(Dataset entries)
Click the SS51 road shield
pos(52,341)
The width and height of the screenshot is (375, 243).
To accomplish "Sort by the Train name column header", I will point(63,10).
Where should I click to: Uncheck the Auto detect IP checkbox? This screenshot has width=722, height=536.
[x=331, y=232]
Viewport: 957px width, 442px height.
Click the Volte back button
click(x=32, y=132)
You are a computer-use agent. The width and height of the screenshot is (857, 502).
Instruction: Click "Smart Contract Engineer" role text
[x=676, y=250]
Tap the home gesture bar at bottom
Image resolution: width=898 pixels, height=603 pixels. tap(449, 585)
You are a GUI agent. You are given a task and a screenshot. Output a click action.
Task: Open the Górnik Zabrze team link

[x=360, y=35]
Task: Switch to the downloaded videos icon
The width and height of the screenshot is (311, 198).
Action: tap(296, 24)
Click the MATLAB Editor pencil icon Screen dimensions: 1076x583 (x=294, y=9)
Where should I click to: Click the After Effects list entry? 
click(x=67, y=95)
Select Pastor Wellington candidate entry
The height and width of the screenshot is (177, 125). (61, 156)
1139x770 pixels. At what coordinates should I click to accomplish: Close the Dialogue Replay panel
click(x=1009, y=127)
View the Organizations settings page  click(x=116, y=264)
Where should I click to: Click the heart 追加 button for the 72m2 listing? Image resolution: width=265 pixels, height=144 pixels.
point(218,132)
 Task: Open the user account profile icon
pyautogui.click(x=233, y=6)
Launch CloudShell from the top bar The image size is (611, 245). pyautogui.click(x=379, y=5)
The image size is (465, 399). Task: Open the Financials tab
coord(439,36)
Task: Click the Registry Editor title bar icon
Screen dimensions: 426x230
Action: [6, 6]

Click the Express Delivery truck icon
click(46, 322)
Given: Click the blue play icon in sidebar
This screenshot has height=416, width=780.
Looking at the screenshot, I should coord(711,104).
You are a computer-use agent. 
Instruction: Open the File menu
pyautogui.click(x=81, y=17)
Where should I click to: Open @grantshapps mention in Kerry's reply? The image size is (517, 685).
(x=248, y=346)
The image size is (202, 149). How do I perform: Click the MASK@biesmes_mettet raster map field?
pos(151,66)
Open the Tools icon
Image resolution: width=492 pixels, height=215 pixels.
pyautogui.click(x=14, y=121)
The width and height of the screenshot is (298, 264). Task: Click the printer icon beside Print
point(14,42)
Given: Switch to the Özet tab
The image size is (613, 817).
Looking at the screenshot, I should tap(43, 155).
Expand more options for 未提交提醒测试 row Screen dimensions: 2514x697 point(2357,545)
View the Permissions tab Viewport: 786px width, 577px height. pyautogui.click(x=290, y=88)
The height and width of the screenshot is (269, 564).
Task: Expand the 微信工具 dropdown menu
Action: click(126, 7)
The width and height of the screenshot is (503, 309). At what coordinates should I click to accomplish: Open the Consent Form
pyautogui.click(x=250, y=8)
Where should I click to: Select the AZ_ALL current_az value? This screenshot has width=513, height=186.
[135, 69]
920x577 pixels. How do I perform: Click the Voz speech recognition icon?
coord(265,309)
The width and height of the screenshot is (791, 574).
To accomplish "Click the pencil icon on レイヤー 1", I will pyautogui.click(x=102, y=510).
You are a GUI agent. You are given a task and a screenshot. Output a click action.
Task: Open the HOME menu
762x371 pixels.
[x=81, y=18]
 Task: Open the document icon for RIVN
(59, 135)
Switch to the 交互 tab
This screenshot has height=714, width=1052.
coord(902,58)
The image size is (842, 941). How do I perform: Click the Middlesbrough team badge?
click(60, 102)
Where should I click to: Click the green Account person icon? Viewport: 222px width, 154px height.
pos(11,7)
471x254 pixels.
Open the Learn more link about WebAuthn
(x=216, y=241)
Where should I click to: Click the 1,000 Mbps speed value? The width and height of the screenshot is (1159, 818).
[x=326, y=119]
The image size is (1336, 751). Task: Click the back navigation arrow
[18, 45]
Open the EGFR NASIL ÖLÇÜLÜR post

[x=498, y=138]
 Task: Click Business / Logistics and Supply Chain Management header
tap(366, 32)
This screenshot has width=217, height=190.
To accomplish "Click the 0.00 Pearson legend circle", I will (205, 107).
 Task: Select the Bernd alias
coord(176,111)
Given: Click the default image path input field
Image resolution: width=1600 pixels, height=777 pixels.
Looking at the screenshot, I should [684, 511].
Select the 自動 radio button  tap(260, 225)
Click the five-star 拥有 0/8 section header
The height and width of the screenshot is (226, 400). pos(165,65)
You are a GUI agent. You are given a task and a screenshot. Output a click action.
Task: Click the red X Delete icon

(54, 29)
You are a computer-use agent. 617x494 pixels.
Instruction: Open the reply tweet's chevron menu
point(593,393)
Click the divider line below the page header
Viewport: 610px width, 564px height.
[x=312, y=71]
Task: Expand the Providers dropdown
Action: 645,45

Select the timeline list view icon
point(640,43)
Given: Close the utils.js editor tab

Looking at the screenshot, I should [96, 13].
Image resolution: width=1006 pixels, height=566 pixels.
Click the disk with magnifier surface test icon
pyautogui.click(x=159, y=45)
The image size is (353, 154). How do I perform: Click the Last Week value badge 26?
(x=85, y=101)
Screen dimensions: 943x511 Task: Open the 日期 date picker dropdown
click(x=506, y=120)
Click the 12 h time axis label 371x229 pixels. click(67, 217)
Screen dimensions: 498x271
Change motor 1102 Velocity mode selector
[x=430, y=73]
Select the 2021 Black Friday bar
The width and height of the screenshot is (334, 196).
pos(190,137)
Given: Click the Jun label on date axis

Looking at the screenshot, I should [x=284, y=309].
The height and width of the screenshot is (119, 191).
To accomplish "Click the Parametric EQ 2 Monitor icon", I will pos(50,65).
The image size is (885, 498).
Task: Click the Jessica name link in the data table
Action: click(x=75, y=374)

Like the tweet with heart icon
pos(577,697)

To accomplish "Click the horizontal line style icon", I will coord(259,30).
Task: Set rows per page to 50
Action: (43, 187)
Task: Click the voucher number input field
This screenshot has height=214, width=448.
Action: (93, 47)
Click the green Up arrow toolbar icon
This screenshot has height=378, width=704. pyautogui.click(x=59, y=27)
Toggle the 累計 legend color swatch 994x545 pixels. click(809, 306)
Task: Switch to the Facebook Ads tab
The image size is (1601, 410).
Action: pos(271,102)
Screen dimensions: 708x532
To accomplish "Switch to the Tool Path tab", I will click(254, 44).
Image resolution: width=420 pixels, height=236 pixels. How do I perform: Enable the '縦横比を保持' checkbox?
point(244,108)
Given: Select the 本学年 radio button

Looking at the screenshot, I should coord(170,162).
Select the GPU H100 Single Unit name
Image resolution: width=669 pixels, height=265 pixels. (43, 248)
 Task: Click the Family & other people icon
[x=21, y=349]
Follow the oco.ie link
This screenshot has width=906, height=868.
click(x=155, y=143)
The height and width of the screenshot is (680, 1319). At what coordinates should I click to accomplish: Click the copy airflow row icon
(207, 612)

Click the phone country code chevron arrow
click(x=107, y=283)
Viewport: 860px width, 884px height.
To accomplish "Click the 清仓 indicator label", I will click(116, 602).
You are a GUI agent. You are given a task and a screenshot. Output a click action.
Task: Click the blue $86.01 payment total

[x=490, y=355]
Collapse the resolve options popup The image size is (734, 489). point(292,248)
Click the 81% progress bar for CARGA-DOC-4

■ **ASSIGNMENT**
Set every line down again exactly. Begin with the first line of the entries and finish with the line containing "Click the MATLAB".

■ **RESPONSE TO THE EXERCISE**
Click the SS51 road shield
pos(52,341)
The width and height of the screenshot is (375, 243).
To accomplish "Sort by the Train name column header", I will point(63,10).
Where should I click to: Uncheck the Auto detect IP checkbox? This screenshot has width=722, height=536.
[x=331, y=232]
Viewport: 957px width, 442px height.
Click the Volte back button
click(x=32, y=132)
You are a computer-use agent. The width and height of the screenshot is (857, 502).
Instruction: Click "Smart Contract Engineer" role text
[x=676, y=250]
Tap the home gesture bar at bottom
Image resolution: width=898 pixels, height=603 pixels. tap(449, 585)
You are a GUI agent. You are given a task and a screenshot. Output a click action.
Task: Open the Górnik Zabrze team link

[x=360, y=35]
Task: Switch to the downloaded videos icon
The width and height of the screenshot is (311, 198).
Action: tap(296, 24)
Click the MATLAB Editor pencil icon Screen dimensions: 1076x583 (x=294, y=9)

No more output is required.